• Exercise brief
The data below needs to be returned exactly, line for line.

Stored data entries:
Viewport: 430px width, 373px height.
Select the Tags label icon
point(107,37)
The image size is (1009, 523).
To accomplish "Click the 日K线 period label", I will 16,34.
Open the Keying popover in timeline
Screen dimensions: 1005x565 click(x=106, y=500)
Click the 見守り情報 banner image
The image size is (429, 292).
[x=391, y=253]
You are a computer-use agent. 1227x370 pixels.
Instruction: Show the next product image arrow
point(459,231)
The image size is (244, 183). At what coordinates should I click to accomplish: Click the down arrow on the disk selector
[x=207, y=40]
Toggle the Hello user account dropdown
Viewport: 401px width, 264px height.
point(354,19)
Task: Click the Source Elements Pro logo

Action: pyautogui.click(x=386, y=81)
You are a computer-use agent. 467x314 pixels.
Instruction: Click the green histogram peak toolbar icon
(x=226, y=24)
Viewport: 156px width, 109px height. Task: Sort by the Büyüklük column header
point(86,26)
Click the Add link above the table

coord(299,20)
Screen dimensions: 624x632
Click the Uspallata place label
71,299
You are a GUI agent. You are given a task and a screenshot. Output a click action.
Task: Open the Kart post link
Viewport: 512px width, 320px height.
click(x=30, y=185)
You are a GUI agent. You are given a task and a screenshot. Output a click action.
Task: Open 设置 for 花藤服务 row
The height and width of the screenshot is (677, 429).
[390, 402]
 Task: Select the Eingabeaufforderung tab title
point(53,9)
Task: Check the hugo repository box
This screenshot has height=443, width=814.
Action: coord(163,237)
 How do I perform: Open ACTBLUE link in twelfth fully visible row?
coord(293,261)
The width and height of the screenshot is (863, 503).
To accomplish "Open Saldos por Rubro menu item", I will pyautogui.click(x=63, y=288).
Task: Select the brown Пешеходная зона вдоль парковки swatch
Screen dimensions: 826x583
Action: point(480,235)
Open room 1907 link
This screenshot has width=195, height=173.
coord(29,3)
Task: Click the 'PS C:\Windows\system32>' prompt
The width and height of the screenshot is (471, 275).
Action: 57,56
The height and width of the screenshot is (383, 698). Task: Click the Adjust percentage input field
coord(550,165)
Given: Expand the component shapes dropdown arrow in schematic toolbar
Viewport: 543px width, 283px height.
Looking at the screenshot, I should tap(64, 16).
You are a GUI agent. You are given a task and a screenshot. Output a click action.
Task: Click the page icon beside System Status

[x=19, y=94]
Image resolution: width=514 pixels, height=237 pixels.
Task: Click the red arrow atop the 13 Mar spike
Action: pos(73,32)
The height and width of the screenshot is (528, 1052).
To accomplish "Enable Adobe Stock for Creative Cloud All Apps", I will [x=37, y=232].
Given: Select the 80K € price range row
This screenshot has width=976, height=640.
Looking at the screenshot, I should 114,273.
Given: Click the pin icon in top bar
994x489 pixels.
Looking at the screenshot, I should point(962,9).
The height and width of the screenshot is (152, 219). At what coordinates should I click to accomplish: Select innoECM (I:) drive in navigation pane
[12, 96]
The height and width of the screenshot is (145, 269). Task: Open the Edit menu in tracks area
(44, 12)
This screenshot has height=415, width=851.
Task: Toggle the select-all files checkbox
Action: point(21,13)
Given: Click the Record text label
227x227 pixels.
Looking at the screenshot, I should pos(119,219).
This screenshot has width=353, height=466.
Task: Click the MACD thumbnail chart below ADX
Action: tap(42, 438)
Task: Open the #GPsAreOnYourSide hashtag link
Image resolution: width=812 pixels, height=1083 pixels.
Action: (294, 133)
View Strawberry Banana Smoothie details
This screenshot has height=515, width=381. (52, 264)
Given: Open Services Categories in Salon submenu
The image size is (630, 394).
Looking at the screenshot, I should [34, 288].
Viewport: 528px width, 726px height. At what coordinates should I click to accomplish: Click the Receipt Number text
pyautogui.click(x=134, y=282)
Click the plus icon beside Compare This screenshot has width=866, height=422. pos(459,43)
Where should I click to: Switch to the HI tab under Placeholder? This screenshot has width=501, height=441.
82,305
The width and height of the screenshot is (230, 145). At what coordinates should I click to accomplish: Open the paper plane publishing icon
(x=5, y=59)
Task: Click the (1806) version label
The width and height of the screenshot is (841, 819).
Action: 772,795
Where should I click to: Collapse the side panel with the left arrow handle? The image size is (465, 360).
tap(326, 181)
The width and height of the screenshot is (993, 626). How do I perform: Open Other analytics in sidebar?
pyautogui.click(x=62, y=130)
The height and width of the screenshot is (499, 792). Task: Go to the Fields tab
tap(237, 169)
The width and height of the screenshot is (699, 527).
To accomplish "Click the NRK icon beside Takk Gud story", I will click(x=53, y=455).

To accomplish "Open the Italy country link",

• Your response
Viewport: 430px width, 373px height.
Select the Tags label icon
point(107,37)
The image size is (1009, 523).
To accomplish "Click the 日K线 period label", I will 16,34.
Open the Keying popover in timeline
Screen dimensions: 1005x565 click(x=106, y=500)
Click the 見守り情報 banner image
The image size is (429, 292).
[x=391, y=253]
You are a computer-use agent. 1227x370 pixels.
Instruction: Show the next product image arrow
point(459,231)
The image size is (244, 183). At what coordinates should I click to accomplish: Click the down arrow on the disk selector
[x=207, y=40]
Toggle the Hello user account dropdown
Viewport: 401px width, 264px height.
point(354,19)
Task: Click the Source Elements Pro logo

Action: pyautogui.click(x=386, y=81)
You are a computer-use agent. 467x314 pixels.
Instruction: Click the green histogram peak toolbar icon
(x=226, y=24)
Viewport: 156px width, 109px height. Task: Sort by the Büyüklük column header
point(86,26)
Click the Add link above the table

coord(299,20)
Screen dimensions: 624x632
Click the Uspallata place label
71,299
You are a GUI agent. You are given a task and a screenshot. Output a click action.
Task: Open the Kart post link
Viewport: 512px width, 320px height.
click(x=30, y=185)
You are a GUI agent. You are given a task and a screenshot. Output a click action.
Task: Open 设置 for 花藤服务 row
The height and width of the screenshot is (677, 429).
[390, 402]
 Task: Select the Eingabeaufforderung tab title
point(53,9)
Task: Check the hugo repository box
This screenshot has height=443, width=814.
Action: coord(163,237)
 How do I perform: Open ACTBLUE link in twelfth fully visible row?
coord(293,261)
The width and height of the screenshot is (863, 503).
To accomplish "Open Saldos por Rubro menu item", I will pyautogui.click(x=63, y=288).
Task: Select the brown Пешеходная зона вдоль парковки swatch
Screen dimensions: 826x583
Action: point(480,235)
Open room 1907 link
This screenshot has width=195, height=173.
coord(29,3)
Task: Click the 'PS C:\Windows\system32>' prompt
The width and height of the screenshot is (471, 275).
Action: 57,56
The height and width of the screenshot is (383, 698). Task: Click the Adjust percentage input field
coord(550,165)
Given: Expand the component shapes dropdown arrow in schematic toolbar
Viewport: 543px width, 283px height.
Looking at the screenshot, I should tap(64, 16).
You are a GUI agent. You are given a task and a screenshot. Output a click action.
Task: Click the page icon beside System Status

[x=19, y=94]
Image resolution: width=514 pixels, height=237 pixels.
Task: Click the red arrow atop the 13 Mar spike
Action: pos(73,32)
The height and width of the screenshot is (528, 1052).
To accomplish "Enable Adobe Stock for Creative Cloud All Apps", I will [x=37, y=232].
Given: Select the 80K € price range row
This screenshot has width=976, height=640.
Looking at the screenshot, I should 114,273.
Given: Click the pin icon in top bar
994x489 pixels.
Looking at the screenshot, I should point(962,9).
The height and width of the screenshot is (152, 219). At what coordinates should I click to accomplish: Select innoECM (I:) drive in navigation pane
[12, 96]
The height and width of the screenshot is (145, 269). Task: Open the Edit menu in tracks area
(44, 12)
This screenshot has height=415, width=851.
Task: Toggle the select-all files checkbox
Action: point(21,13)
Given: Click the Record text label
227x227 pixels.
Looking at the screenshot, I should pos(119,219).
This screenshot has width=353, height=466.
Task: Click the MACD thumbnail chart below ADX
Action: tap(42, 438)
Task: Open the #GPsAreOnYourSide hashtag link
Image resolution: width=812 pixels, height=1083 pixels.
Action: (294, 133)
View Strawberry Banana Smoothie details
This screenshot has height=515, width=381. (52, 264)
Given: Open Services Categories in Salon submenu
The image size is (630, 394).
Looking at the screenshot, I should [34, 288].
Viewport: 528px width, 726px height. At what coordinates should I click to accomplish: Click the Receipt Number text
pyautogui.click(x=134, y=282)
Click the plus icon beside Compare This screenshot has width=866, height=422. pos(459,43)
Where should I click to: Switch to the HI tab under Placeholder? This screenshot has width=501, height=441.
82,305
The width and height of the screenshot is (230, 145). At what coordinates should I click to accomplish: Open the paper plane publishing icon
(x=5, y=59)
Task: Click the (1806) version label
The width and height of the screenshot is (841, 819).
Action: 772,795
Where should I click to: Collapse the side panel with the left arrow handle? The image size is (465, 360).
tap(326, 181)
The width and height of the screenshot is (993, 626). How do I perform: Open Other analytics in sidebar?
pyautogui.click(x=62, y=130)
The height and width of the screenshot is (499, 792). Task: Go to the Fields tab
tap(237, 169)
The width and height of the screenshot is (699, 527).
To accomplish "Click the NRK icon beside Takk Gud story", I will click(x=53, y=455).

To accomplish "Open the Italy country link",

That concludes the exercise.